Y ese futuro siempre era el mismo: un país más justo, un hombre y una mujer nuevos, un futuro peronista.
Recuerdo que, cuando estabas por darme el alta, me preguntaste:
—¿Vos admirás a Evita?
—¡Claro! —te respondí—. Con toda mi alma.
Entonces me dijiste:
—Evita se levantaba a las cinco de la mañana, no paraba durante todo el día y lo entregó todo por la causa del pueblo. ¿Vos qué vas a hacer cuando salgas de aquí?
Me diste un cómo, un porqué, un madero al que aferrarme cuando la tristeza me volteaba.
Y, casi como una profecía, llegaron los años de militancia con Palito en el barrio San Carlos. Después nació el Hogar para pibes y pibas Pantalón Cortito, en aquellos difíciles años noventa.
Te veo en la movilización espontanea contra el indulto. El Hogar ya estaba en marcha. Romina cumplía un año y la llevaba en brazos. Gonzalo iba en brazos de Palito. Naty, con apenas ocho años, gritaba junto a nosotros contra los indultos.
De verdad, Daniel, creo que vos lo sabías: me salvaste en aquel refugio para almas hechas pedazos. Me diste la inspiración que necesitaba para atravesar los años noventa, los 2000 y también este presente tan duro, que a veces parece una pesadilla.
¿Cómo no saber de qué lado estar, si vos, querido compañero, estuviste siempre del lado del pueblo?
Fuiste coherente, sencillo, inmensamente sabio en la salud pública y de una honestidad ejemplar. Pero también llevabas esa impronta poética, tanguera y murguera que te hacía único.
¿Te acordás de los encuentros con El Sabalero? ¿De tu preocupación permanente por acercar recursos para los pibes? ¿De la paciencia con la que orientabas, desde tu rol profesional, a nuestro equipo de trabajo, siempre buscando que hiciéramos las cosas un poco mejor?
Vos eras una guía para nosotros.
Fuiste presencia, seguridad y ternura. Uno de esos compañeros que hacen sentir que nunca se está solo.
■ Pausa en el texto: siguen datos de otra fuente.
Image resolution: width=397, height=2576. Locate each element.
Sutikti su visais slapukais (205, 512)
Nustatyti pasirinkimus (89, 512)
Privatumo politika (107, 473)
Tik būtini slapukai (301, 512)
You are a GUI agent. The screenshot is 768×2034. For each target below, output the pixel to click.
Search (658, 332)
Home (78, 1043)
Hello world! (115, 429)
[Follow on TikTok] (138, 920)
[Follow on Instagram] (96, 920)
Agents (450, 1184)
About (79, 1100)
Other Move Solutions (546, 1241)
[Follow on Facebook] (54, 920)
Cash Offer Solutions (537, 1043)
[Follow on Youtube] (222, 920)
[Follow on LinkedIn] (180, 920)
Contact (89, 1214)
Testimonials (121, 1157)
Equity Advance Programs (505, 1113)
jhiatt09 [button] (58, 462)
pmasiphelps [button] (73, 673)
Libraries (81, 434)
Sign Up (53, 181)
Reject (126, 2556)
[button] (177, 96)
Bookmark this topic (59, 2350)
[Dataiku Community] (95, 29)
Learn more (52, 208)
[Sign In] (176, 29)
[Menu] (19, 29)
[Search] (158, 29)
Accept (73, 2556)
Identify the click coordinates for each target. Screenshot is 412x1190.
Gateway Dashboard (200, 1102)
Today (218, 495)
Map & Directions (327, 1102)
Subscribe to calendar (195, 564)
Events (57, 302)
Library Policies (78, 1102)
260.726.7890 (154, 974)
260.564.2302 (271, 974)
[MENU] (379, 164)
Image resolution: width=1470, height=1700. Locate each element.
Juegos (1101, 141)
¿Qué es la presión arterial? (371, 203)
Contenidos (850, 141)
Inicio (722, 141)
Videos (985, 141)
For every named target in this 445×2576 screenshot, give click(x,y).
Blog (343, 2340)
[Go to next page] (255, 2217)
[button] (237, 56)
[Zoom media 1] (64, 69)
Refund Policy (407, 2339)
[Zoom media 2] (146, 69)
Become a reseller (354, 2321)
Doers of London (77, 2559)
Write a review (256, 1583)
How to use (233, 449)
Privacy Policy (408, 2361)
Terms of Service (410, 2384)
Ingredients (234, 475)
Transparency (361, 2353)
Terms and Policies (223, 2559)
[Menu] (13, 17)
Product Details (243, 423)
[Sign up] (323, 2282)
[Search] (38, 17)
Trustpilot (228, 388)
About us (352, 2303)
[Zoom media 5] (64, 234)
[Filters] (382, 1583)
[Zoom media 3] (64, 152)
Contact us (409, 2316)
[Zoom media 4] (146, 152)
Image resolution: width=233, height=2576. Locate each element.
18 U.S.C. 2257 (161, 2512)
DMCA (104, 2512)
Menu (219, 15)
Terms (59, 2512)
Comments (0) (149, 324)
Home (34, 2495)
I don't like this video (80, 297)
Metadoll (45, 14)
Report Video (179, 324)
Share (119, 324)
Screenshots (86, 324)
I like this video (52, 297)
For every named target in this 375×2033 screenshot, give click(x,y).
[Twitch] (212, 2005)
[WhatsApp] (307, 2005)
Nos vimos hace poco, en El Zócalo, durante el espectáculo de Diego Dana. Nos abrazamos. Hasta te reté porque saliste a fumar.
Y hace muy poquito me llamaste.
Hoy siento que, de alguna manera, era tu forma de despedirte.
Enorme compañero... estamos perdiendo a los mejores.
Quiero creer que es para que, desde algún lugar, nos ayuden a remontar este mundo tan lastimado, tan lejos de aquel que nuestra generación soñó construir.
Esta despedida es profundamente personal. Pero no tengo dudas de que con vos también se va un pedacito del alma de Pantalón Cortito.
Gracias por haber sido faro cuando más oscuridad había.
Vamos a extrañarte, Daniel.
Nos vemos enseguida.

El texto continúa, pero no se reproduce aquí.